Par C.G.
Le bébé prend toute la place dans son ventre. Elle donnerait tout pour qu’il sorte enfin. Ce n’est plus elle qui le porte, c’est lui qui la contient entièrement. Il y a onze jours aujourd’hui qu’il devait sortir mais, il prend son temps avait ri le docteur. On voit bien que ce n’est pas lui qui est rempli comme ca. Tellement pleine, qu’elle ne sait plus où se mettre.
Elle roule d’un côté et d’autre du lit pour prendre un peu d’élan et se redresser sur les avant-bras. Tendus en arrière, les bras supportent son poids, elle peut ainsi faire glisser ses jambes sur le côté droit et poser un pied à terre. Assise au bord du lit, elle cherche l’énergie nécessaire à la lente impulsion, arque son torse, avançant les épaules et provoquant une bascule de tout le corps. Elle atterrit enfin sur les deux pieds, debout, épuisée par l’exercice.
La peau du ventre est fine et tellement tendue qu’on dirait qu'elle va craquer. Ca tire, ça gratte, ça picote et puis c’est lourd maintenant. Au début, elle était intriguée par cette présence à l’intérieur d’elle. Mais maintenant, elle se sent juste encombrée, gênée par l’incongruité d’un autre dans son intimité. Il l’a carrément délogée, mise à la porte de son propre corps, de sa propre vie.

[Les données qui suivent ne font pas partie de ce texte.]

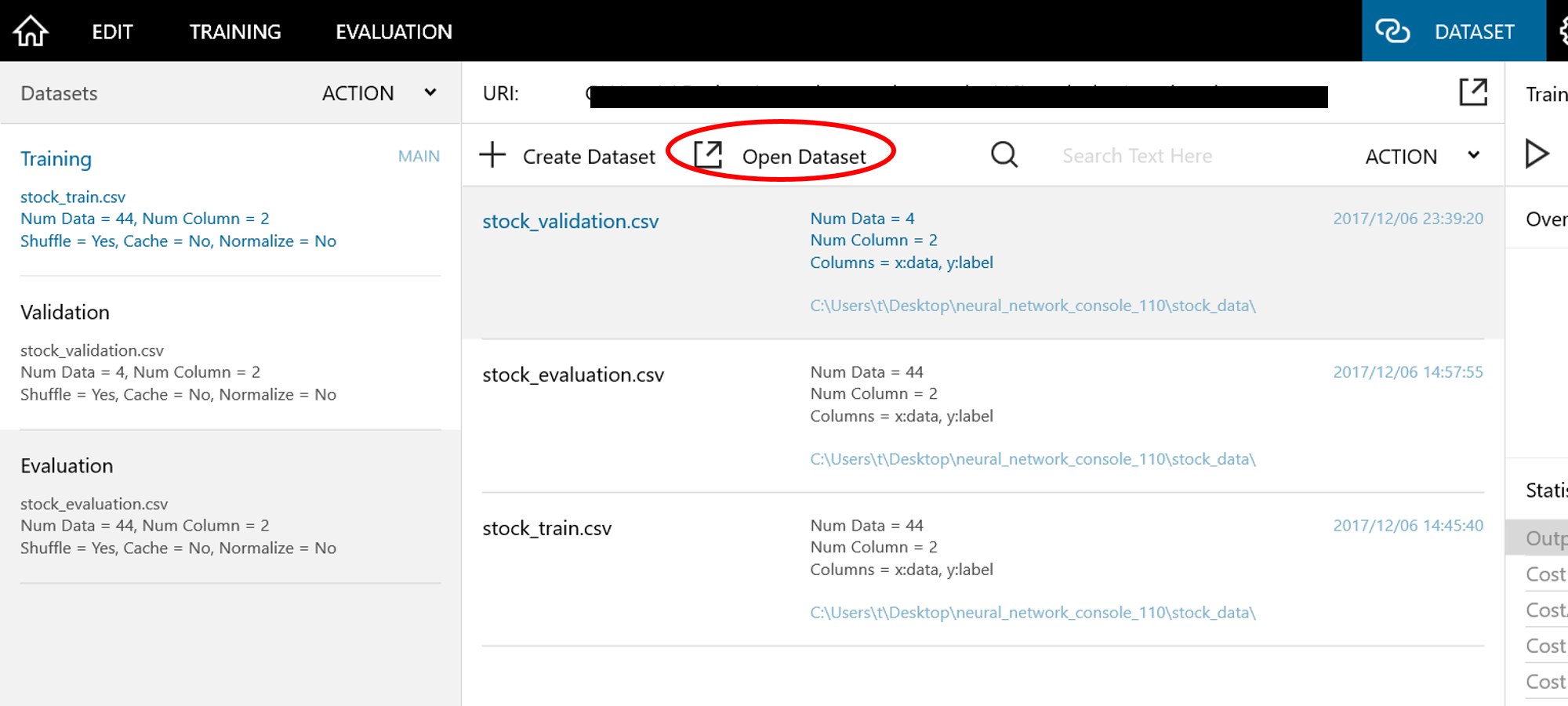1568x706 pixels.
Task: Expand the Datasets ACTION dropdown
Action: click(430, 92)
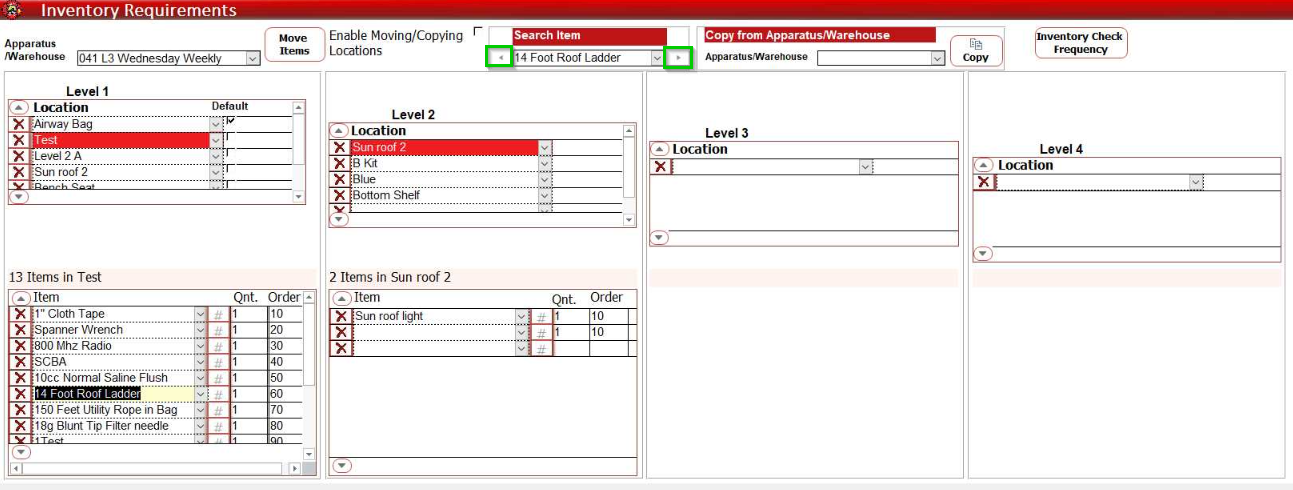Viewport: 1293px width, 490px height.
Task: Click the Move Items button
Action: (x=294, y=45)
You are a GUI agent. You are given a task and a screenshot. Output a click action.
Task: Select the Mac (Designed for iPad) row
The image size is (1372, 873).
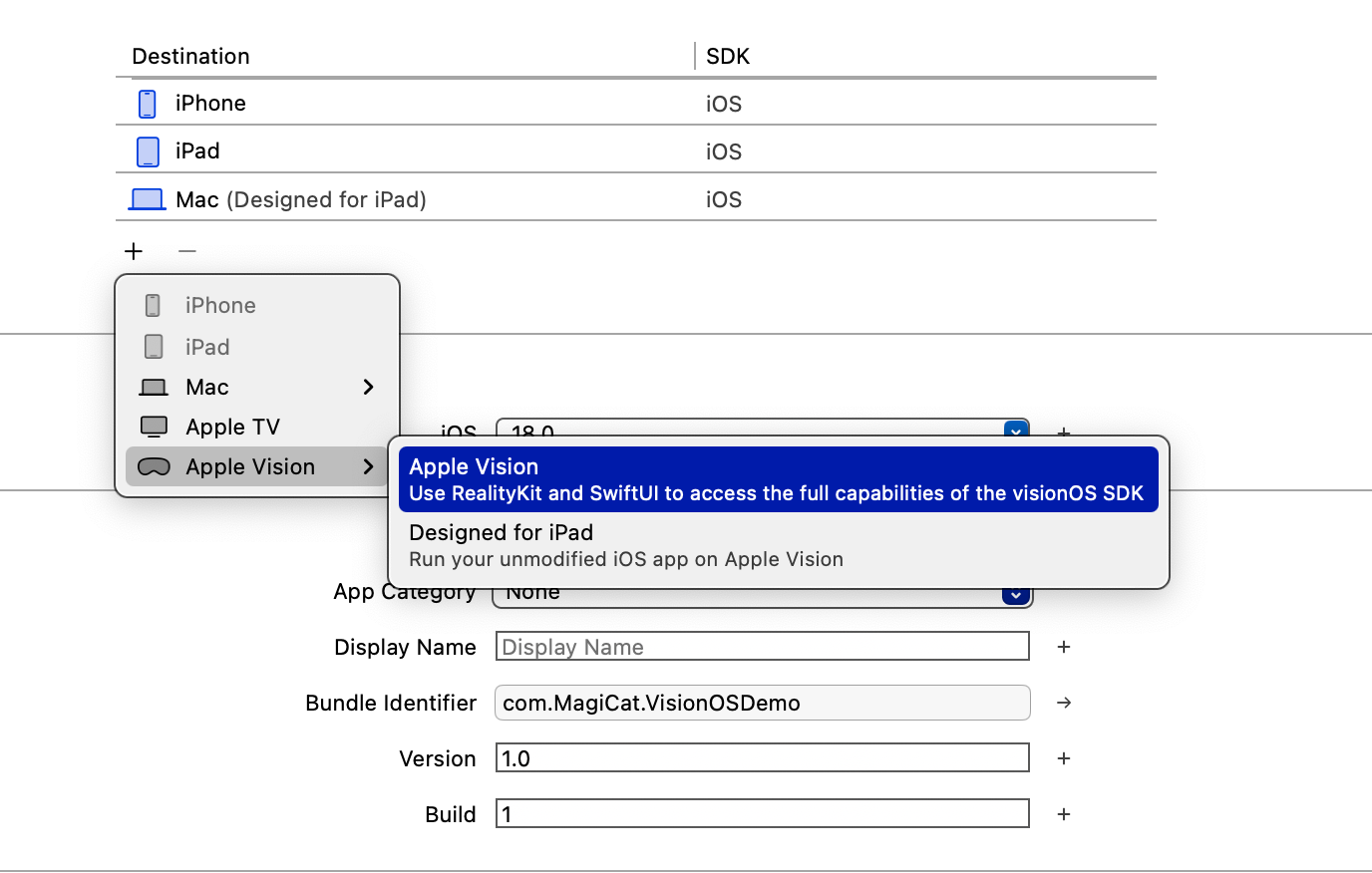[636, 199]
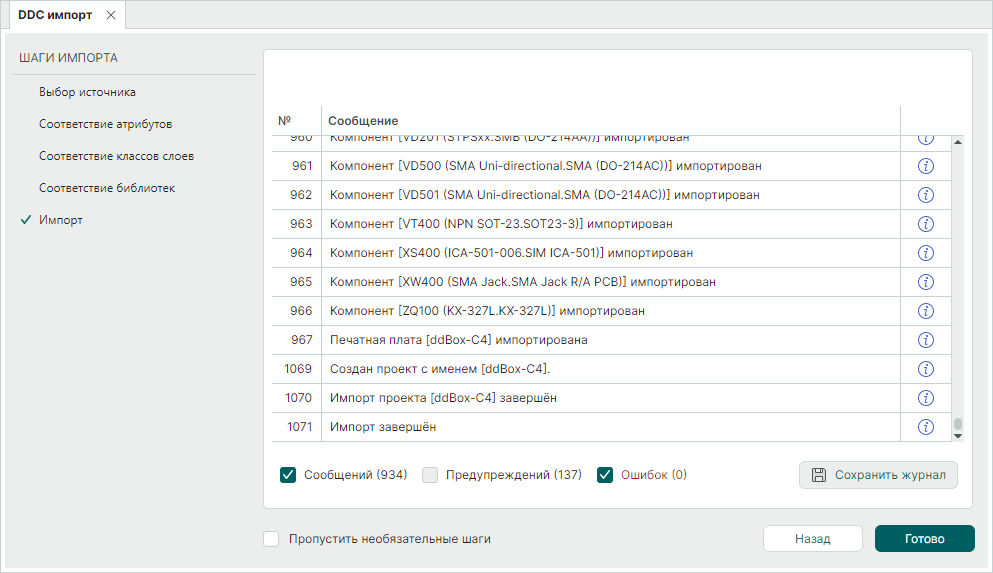Toggle the 'Ошибок (0)' checkbox
Viewport: 993px width, 573px height.
(x=605, y=475)
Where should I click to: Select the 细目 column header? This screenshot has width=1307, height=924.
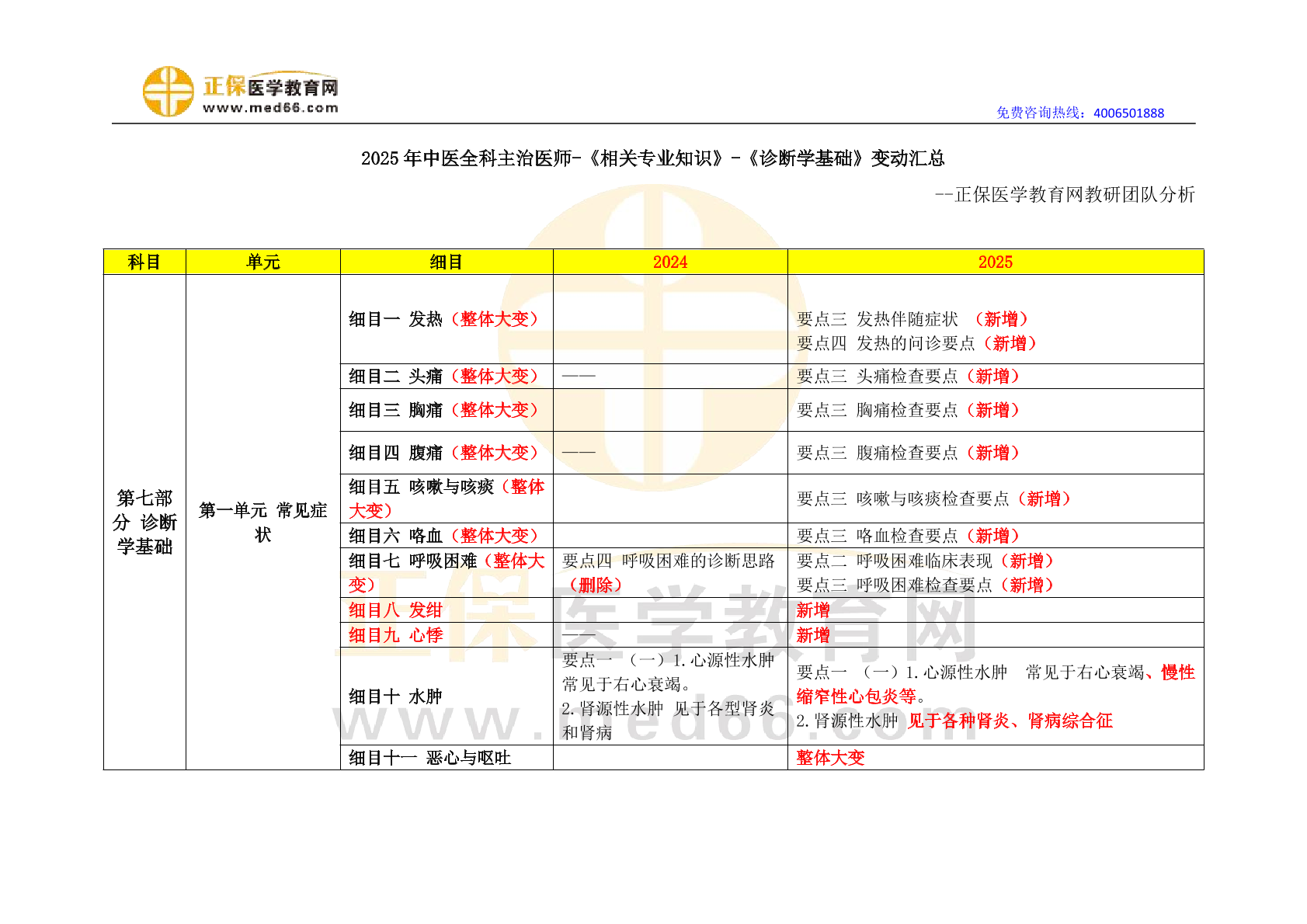[446, 262]
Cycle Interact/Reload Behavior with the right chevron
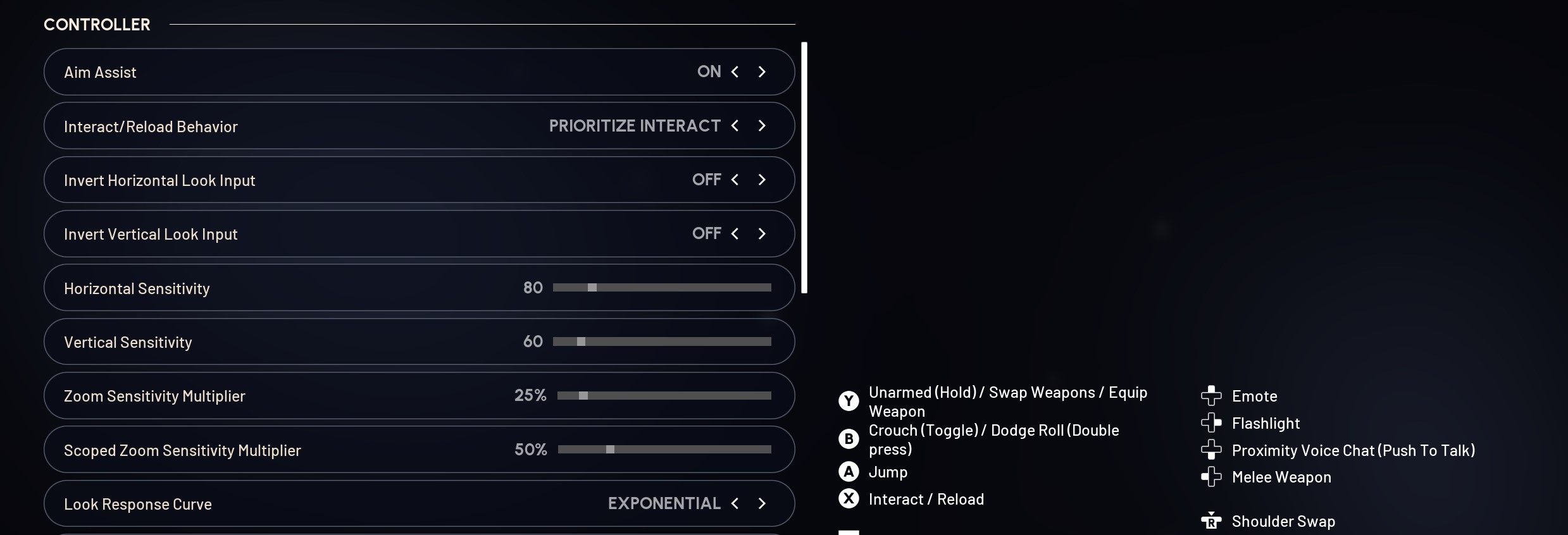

Elle glisse dans ses pantoufles qui l’attendent au pied du lit, mais renonce à ramasser le linge qui gît. Ce serait un trop grand effort que de se pencher en avant et risquer la culbute. Elle attrape une veste abandonnée sur un fauteuil et l’enfile lentement. Dépliant son bras droit pour passer une manche: les mouvements sont lents, plein de précautions. Elle étire le bras gauche, le contact de la laine sur sa peau est chaleureux, mais elle a tout de même peur que ça pique. Et elle ne supporte pas la moindre incommodité. Elle soupire en attendant la réaction de sa peau. Puis décide de ne plus y penser.
Un regard sur la valise posée au sol la rassure: tout est prêt. Tout, sauf lui apparemment.
Elle longe le couloir non loin du mur, s'agrippe à la rampe pour descendre l’escalier à reculons. Elle pense sérieusement en finir avec ses promenades quotidiennes.
Dans la rue, elle avance si lentement qu’on ne peut que la bousculer, elle fait entrave aux passants, campées sur ses jambes pour garder l’équilibre, les bras le long du ventre, prêts à dégainer. Elle ne pense qu’à la chute, qu’à l’accident qui fera crever la poche. Il vaut mieux qu’elle ne sorte plus.
Elle sent qu’elle se retire, qu’elle ne fait plus partie de cette humanité qui court de tous les côtés. Elle a perdu tout intérêt pour les conversations quotidiennes, se rend bien compte qu’elle ne pense plus qu’à lui. C'est comme si elle laissait sa place à quelqu’un d’autre, quelqu’un qui prend déjà toute la place.
Elle sait ce à quoi elle renonce, ce qu’elle ne sait pas encore, c'est ce qui l’attend: les nuits blanches à bercer le bébé, la radiographie après la chute de vélo, la logorrhée des parents d’élèves le matin, les portes claquées de l’adolescence, les équations à trois inconnues, un emploi stable et enfin se retirer, disparaître sans bruit de son existence.